Somatic Mode Options

The --tumor-fastq1 and --tumor-fastq2 options are used to input a pair of FASTQ files into the mapper aligner and somatic variant caller. These options can be used with OTHER FASTQ options to run in tumor-normal mode. For example:

dragen -f -r /staging/human/reference/hg19/hg19.fa.k_21.f_16.m_149 \
--tumor-fastq1 <TUMOR_FASTQ1> \
--tumor-fastq2 <TUMOR_FASTQ2> \
--RGID-tumor <RG0-tumor> -–RGSM-tumor <SM0-tumor> \
-1 <NORMAL_FASTQ1> \
-2 <NORMAL_FASTQ2> \
--RGID <RG0> –RGSM <SM0> \
--enable-variant-caller true \
--output-directory /staging/examples/ \
--output-file-prefix SRA056922_30x_e10_50M

The --tumor-fastq-list option is used to input a list of FASTQ files into the mapper aligner and somatic variant caller. This option can be used with other FASTQ options to run in tumor-normal mode. For example:

dragen -f \
-r /staging/human/reference/hg19/hg19.fa.k_21.f_16.m_149 \
‑‑tumor-fastq-list <TUMOR_FASTQ_LIST> \
--fastq-list <NORMAL_FASTQ_LIST> \
--enable-variant-caller true \
--output-directory /staging/examples/ \
--output-file-prefix SRA056922_30x_e10_50M

The --tumor-bam-input or --tumor-cram-input option is used to input a mapped BAM or CRAM file into the somatic variant caller. These options can be used with other BAM/CRAM options to run in tumor-normal mode.

The --vc-min-tumor-read-qual option specifies the minimum read quality (MAPQ) to be considered for variant calling. The default value is 3 for tumor-normal analysis or 20 for tumor-only analysis.
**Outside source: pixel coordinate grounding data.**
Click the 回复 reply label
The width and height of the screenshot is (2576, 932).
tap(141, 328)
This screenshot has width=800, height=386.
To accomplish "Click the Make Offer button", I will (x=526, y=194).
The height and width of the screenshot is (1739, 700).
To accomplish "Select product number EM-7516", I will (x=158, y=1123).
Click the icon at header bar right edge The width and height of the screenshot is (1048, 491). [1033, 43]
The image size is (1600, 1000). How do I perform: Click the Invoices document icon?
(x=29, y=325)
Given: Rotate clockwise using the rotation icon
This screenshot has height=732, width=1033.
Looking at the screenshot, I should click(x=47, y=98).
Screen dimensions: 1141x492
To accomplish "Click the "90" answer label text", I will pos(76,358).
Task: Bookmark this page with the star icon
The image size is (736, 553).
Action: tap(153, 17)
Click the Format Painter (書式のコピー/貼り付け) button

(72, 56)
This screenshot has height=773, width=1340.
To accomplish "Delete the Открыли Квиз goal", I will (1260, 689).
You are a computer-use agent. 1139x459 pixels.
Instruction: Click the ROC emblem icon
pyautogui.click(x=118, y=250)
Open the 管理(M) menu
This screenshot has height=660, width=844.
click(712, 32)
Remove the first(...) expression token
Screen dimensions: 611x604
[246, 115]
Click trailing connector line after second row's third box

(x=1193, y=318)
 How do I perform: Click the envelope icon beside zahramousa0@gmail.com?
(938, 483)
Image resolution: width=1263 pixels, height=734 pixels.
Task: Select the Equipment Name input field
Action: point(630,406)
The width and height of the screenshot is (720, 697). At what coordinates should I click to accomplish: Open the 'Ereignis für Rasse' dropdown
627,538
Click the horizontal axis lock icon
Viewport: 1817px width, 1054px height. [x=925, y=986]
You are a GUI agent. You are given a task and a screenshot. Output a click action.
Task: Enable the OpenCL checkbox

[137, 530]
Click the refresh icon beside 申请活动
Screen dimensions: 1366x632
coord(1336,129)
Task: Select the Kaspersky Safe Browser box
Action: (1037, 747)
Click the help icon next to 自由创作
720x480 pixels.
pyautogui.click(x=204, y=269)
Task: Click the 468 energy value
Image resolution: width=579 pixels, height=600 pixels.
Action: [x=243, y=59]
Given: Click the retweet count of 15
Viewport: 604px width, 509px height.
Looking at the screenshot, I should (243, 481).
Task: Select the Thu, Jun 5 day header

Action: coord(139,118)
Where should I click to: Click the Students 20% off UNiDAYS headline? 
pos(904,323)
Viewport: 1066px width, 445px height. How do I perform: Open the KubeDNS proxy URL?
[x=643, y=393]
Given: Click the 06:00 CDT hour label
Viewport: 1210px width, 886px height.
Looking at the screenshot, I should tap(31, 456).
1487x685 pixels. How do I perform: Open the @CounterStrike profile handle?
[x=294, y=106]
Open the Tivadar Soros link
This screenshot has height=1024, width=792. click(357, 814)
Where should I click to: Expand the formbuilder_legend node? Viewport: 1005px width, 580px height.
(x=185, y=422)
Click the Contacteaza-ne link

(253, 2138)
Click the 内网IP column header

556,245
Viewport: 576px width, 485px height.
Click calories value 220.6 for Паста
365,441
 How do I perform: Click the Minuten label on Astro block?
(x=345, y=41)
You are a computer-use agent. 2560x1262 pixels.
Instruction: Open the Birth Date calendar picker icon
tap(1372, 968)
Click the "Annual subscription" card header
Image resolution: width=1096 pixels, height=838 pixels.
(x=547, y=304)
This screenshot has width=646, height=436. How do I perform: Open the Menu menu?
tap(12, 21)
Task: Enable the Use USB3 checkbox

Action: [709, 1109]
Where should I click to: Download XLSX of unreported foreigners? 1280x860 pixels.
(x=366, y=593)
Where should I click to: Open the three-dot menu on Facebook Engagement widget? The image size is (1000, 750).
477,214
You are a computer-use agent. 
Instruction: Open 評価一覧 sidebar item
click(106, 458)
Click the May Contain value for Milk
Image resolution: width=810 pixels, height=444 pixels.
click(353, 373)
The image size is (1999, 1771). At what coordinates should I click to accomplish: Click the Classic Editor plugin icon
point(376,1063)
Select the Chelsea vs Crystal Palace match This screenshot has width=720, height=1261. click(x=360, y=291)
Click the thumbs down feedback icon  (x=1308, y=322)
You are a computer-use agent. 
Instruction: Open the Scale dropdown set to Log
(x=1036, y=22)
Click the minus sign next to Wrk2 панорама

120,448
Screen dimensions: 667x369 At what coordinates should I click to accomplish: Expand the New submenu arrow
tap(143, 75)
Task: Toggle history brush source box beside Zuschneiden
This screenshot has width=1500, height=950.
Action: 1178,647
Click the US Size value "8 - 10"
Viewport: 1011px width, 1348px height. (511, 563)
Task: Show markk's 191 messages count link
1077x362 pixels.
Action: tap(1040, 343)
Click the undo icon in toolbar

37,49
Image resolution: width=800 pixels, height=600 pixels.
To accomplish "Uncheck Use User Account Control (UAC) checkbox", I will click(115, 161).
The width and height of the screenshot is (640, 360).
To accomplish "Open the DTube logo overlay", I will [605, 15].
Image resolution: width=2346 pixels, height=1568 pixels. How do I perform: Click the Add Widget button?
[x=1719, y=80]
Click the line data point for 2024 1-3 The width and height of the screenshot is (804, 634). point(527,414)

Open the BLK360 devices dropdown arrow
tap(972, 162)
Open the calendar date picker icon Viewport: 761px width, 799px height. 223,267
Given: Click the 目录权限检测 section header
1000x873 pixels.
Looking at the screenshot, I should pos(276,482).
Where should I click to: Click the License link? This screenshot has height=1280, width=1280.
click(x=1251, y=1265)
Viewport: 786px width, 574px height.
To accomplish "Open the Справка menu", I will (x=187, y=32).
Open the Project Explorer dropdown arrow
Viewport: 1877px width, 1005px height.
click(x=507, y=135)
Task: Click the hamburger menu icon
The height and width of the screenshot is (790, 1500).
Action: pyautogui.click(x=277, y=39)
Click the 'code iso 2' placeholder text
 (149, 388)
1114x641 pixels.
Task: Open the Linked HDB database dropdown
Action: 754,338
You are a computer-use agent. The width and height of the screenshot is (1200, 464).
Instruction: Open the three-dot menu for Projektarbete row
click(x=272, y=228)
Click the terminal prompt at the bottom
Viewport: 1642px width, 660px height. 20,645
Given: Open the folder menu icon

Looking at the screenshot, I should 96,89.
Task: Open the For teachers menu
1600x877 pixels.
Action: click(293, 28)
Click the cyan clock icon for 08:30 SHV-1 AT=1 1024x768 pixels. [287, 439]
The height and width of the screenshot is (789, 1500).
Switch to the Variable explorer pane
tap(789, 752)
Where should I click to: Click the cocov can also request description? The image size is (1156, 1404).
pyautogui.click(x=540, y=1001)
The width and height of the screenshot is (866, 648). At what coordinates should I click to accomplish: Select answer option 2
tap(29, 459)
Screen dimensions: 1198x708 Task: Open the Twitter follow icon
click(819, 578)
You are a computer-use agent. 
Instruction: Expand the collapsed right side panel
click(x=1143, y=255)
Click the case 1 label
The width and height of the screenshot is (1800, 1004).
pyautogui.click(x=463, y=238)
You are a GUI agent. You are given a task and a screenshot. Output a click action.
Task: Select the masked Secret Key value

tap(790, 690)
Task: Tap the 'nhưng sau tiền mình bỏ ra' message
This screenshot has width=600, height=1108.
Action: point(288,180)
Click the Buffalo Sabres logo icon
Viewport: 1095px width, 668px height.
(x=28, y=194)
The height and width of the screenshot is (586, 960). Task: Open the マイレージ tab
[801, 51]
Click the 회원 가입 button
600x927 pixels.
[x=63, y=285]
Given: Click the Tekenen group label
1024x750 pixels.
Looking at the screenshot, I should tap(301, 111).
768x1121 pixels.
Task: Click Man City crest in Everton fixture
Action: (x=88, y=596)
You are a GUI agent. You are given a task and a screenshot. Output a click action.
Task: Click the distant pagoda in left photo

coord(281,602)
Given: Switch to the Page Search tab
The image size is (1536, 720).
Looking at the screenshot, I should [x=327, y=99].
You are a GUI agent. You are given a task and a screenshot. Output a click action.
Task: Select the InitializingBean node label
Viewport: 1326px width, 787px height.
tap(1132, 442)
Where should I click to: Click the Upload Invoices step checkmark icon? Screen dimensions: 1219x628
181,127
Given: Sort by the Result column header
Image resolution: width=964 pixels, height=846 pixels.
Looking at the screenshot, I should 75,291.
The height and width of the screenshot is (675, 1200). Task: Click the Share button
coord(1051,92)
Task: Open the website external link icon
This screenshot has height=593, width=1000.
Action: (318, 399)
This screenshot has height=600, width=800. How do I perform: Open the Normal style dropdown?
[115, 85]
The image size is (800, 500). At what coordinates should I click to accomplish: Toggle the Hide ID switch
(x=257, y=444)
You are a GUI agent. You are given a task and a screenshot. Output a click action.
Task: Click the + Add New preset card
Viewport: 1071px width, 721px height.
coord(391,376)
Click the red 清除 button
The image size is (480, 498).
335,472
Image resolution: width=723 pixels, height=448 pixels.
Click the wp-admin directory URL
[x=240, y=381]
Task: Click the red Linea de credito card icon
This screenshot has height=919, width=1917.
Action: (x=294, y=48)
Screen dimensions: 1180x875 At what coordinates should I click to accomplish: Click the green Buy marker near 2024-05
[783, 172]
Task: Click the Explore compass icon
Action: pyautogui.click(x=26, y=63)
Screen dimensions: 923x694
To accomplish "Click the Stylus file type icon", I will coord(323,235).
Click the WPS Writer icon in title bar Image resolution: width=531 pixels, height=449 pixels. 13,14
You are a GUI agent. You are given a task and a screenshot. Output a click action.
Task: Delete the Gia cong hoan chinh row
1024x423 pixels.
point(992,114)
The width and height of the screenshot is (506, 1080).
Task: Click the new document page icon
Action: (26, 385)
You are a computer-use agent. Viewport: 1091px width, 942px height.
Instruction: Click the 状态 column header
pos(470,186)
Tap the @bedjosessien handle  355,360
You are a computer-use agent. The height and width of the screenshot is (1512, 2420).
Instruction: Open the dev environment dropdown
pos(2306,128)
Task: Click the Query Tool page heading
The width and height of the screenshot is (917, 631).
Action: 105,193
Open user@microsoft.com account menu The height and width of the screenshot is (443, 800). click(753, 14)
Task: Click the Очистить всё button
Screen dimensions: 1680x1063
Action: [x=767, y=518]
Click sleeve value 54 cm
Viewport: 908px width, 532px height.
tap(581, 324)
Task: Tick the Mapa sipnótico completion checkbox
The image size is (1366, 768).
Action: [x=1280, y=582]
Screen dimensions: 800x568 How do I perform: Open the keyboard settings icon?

The --vc-callability-tumor-thresh option specifies the callability threshold for tumor samples, and the --vc-callability-normal-thresh option specifies the callability threshold for normal samples, if present. The somatic callable regions report includes all regions with tumor coverage above the tumor threshold and if applicable, normal coverage above the normal threshold. For more information on the somatic callable regions report, see Somatic Callable Regions Report. The default value for the tumor-only threshold is 15 and the tumor-normal threshold is 5.

The somatic hotspots option allows an input VCF to specify the positions where the risk for somatic mutations are assumed to be significantly elevated. DRAGEN genotyping priors are boosted for all postions specified in the VCF, so it is possible to call a variant at one of these sites with fewer supporting reads. The cosmic database in VCF format can be used as one source of prior information to boost sensitivity for known somatic mutations. The size of the adjustment can be controlled via vc-hotspot-log10-prior-boost, which has a default value of 4 (log10 scale) corresponding to an increase of 40 phred.

In a tumor-normal analysis, DRAGEN accounts for tumor-in-normal (TiN) contamination by running liquid tumor mode. Liquid tumor mode is disabled by default. When liquid tumor mode is enabled, DRAGEN is able to call variants in the presence of TiN contamination up to a specified maximum tolerance level. --vc-enable-liquid-tumor-mode enables liquid tumor mode with a default maximum contamination TiN tolerance of 0.15. If using the default maximum contamination TiN tolerance, somatic variants are expected to be observed in the normal sample with allele frequencies up to 15% of the corresponding allele in the tumor sample. vc-tin-contam-tolerance enables liquid tumor mode and allows you to set the maximum contamination TiN tolerance. The maximum contamination TiN tolerance must be greater than zero. For example, vc-tin-contam-tolerance=-0.1.

Liquid tumors in liquid tumor mode refers to hematological cancers, such as leukemia. For liquid tumors it is not feasible to use blood as a normal control because the tumor is present in the blood. Skin or saliva is typically used as the normal sample. However, skin and saliva samples can still contain blood cells, so that the matched normal control sample contains some traces of the tumor sample and somatic variants are observed at low frequencies in the normal sample. If the contamination is not accounted for, it can severely impact sensitivity by suppressing true somatic variants.

In typical use cases of liquid tumor mode, the library is WGS or WES, with medium depth for example (100x T/ 40xN), and the lowest VAF detected for these types of depths is ~5%. In typical use cases of liquid biopsy, the library is a targeted gene panel (eg 500 genes), with very high raw depth (> 2000-5000x), and uses UMI indexing to enable sensitivity at VAF down to 0.5 % LoD.